— ИСХОДНЫЙ ОТРЫВОК —

• • •

Быстрее молнии. Моя автобиография — страница 44 из 46

– Любитель, – сказал он снова. – Любитель!

Но на этот раз я не стал заострять на этом внимания. Я был доволен собой, поэтому просто выбросил его слова из головы. Весь мир славил мои достижения, и, как это было в Пекине, каждый хотел получить кусочек меня. Весь поток внимания к моей персоне носил только положительный заряд, но как это часто бывает в легкой атлетике, все-таки не обошлось без капли дегтя – после соревнований опять возникли вопросы о допинге.

Как и в 2008 году, после получения золота на стометровке, журналисты задавали вопросы такого рода, но я привык, что некоторые продолжали удивляться моим достижениям. Результаты были невероятны, и я понимал сомнения на этот счет. Но я знал, что все обвинения были чушью, и поэтому, как и в Пекине, сложностей с ответами не возникло. А затем один репортер спросил меня, знаю ли я, кто такой Карл Льюис.

• • •

— ИСХОДНЫЕ ДАННЫЕ —
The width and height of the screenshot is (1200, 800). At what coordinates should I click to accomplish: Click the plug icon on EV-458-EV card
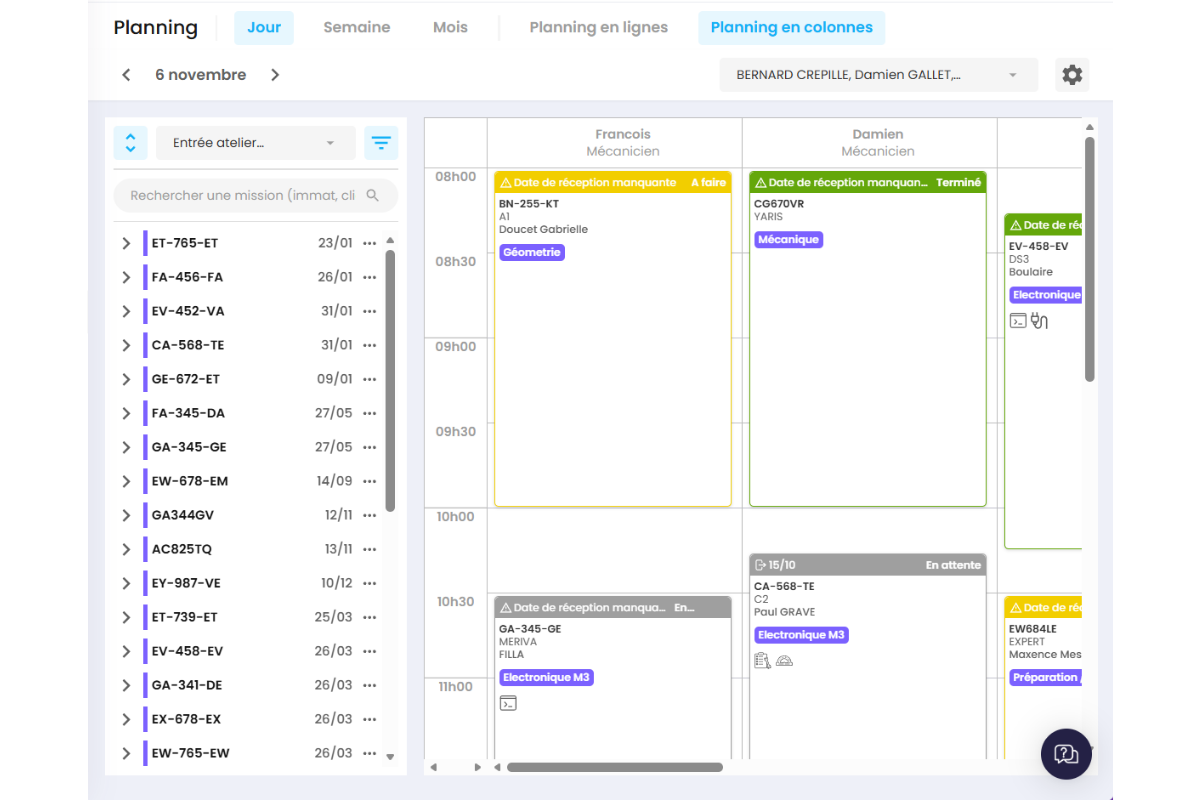click(1040, 321)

• • •

— ЗАДАНИЕ A —
В каком году, согласно отрывку из автобиографии, журналисты уже задавали вопросы о допинге после золота на стометровке?
— ЗАДАНИЕ B —
Воспроизведите без изменений часть отрывка из автобиографии: начните со слов «Но на этот раз» и закончите словами «вопросы о допинге.».
— ЗАДАНИЕ C —
Выпишите по порядку все предложения последнего абзаца отрывка из автобиографии.
Отвечайте, опираясь только на отрывок.

— ОТВЕТ A —
В 2008 году.

— ОТВЕТ B —
Но на этот раз я не стал заострять на этом внимания. Я был доволен собой, поэтому просто выбросил его слова из головы. Весь мир славил мои достижения, и, как это было в Пекине, каждый хотел получить кусочек меня. Весь поток внимания к моей персоне носил только положительный заряд, но как это часто бывает в легкой атлетике, все-таки не обошлось без капли дегтя – после соревнований опять возникли вопросы о допинге.

— ОТВЕТ C —
1. Как и в 2008 году, после получения золота на стометровке, журналисты задавали вопросы такого рода, но я привык, что некоторые продолжали удивляться моим достижениям.
2. Результаты были невероятны, и я понимал сомнения на этот счет.
3. Но я знал, что все обвинения были чушью, и поэтому, как и в Пекине, сложностей с ответами не возникло.
4. А затем один репортер спросил меня, знаю ли я, кто такой Карл Льюис.